Remember when you first heard about Freud’s theory of the mind? Id and it’s struggles to break through to the conscious? For many of us in the mental health field, it was what first sucked us in. Hooked from the days of Psych 101…. Time and hard work brought about a lot of other theories and therapies. But what happened to Freud’s psychoanalysis? And why isn’t old-school psychoanalytic therapy widely practiced today?

Many now view some assertions of psychoanlysis as far fetched (e.g., penis envy held by biological females). Some tenets actually hold up in modern clinical, developmental, and social psychology research, whereas others do not. For example, research shows that thoughts do not go away and even “rebound” when humans attempt to suppress them (“The White Bear” effect). Note that, despite popular belief, research finds such rebound effects do not occur for emotions and that catharsis does not work.

Unfounded assertions is not the main the reason that psychoanalysis is not as widespread. Actually, psychoanalysis is still alive and well in some corners. In particular, New York City is a bastion for Freud’s psychoanalysis in its old-school form. It’s even a large part of New York urban culture. Coffee shops there are abuzz with “my analyst told me I should…”.
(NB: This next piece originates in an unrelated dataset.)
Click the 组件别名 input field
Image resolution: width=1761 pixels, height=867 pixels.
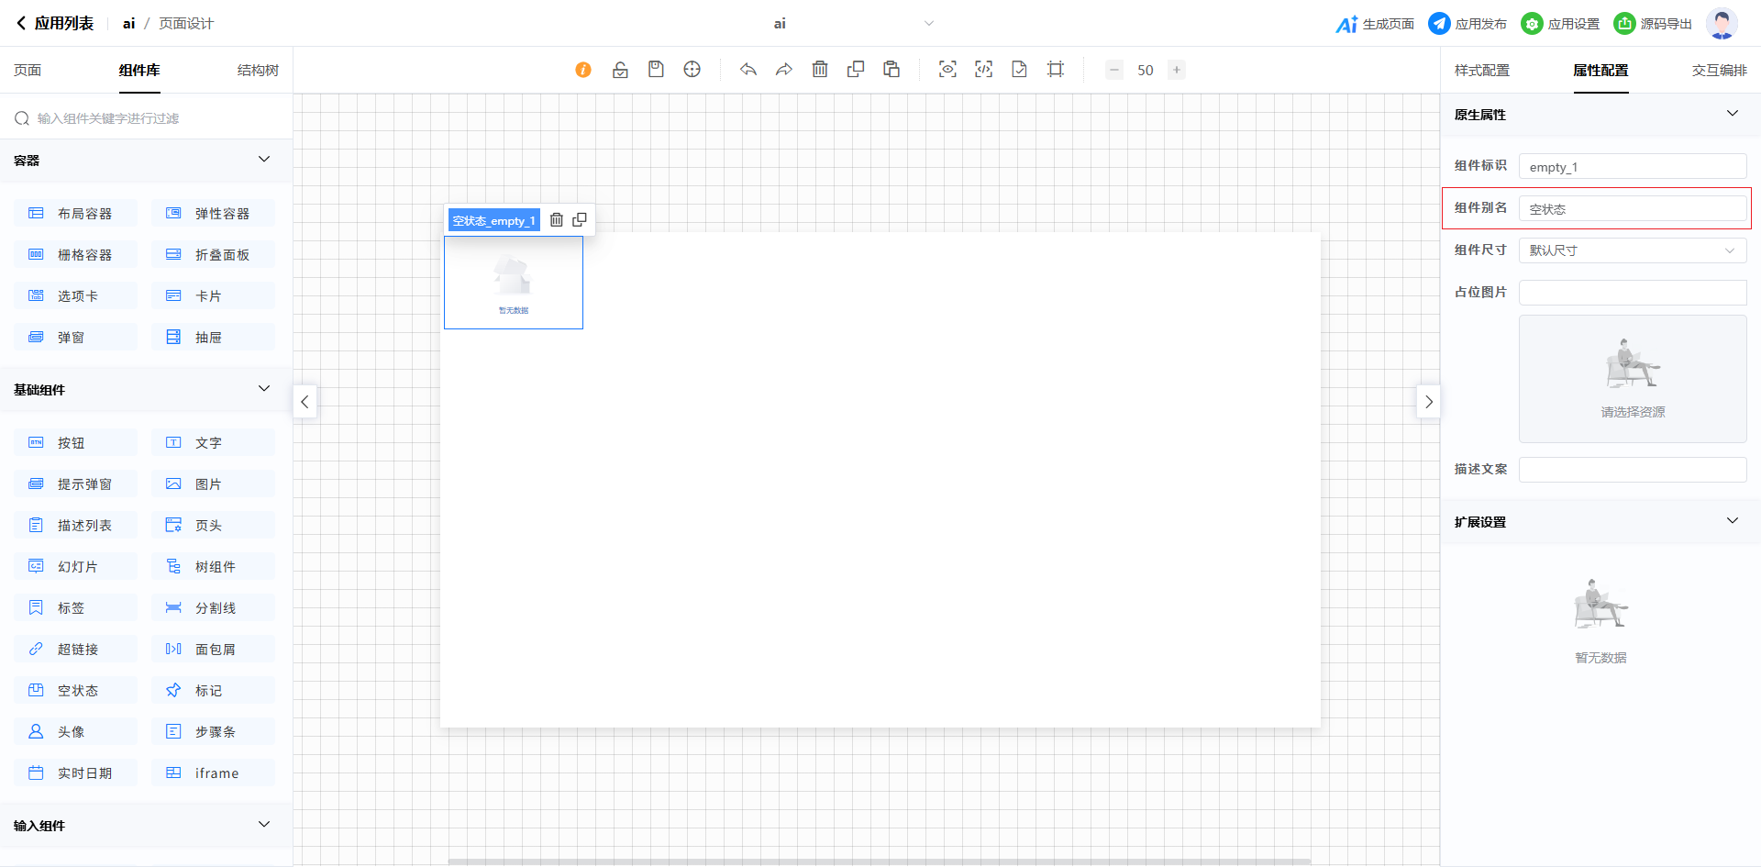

Interestingly, Freud’s theories are also very influential in Western literature and screen writing. So many of our favorite movies and TV shows portray characters struggling with repressed memories or difficult decisions they don’t want to face. These often characterize some progressing struggle for the character and eventual emotional release once they “uncover” and reconcile with that struggle in their “conscious mind”. It makes compelling fiction! Good Will Hunting is a prime example.

But if psychoanalytic therapy was so dominant and widely practiced 100 years ago, what happened? First, mental health as a discipline comes out of both philosophical and scientific traditions. In the beginning, the field started as much more philosophical. Freud proposed and explained his theories through writing and rhetoric, leading many today to regard them as philosophical in nature. Some single-case studies supported these assertions.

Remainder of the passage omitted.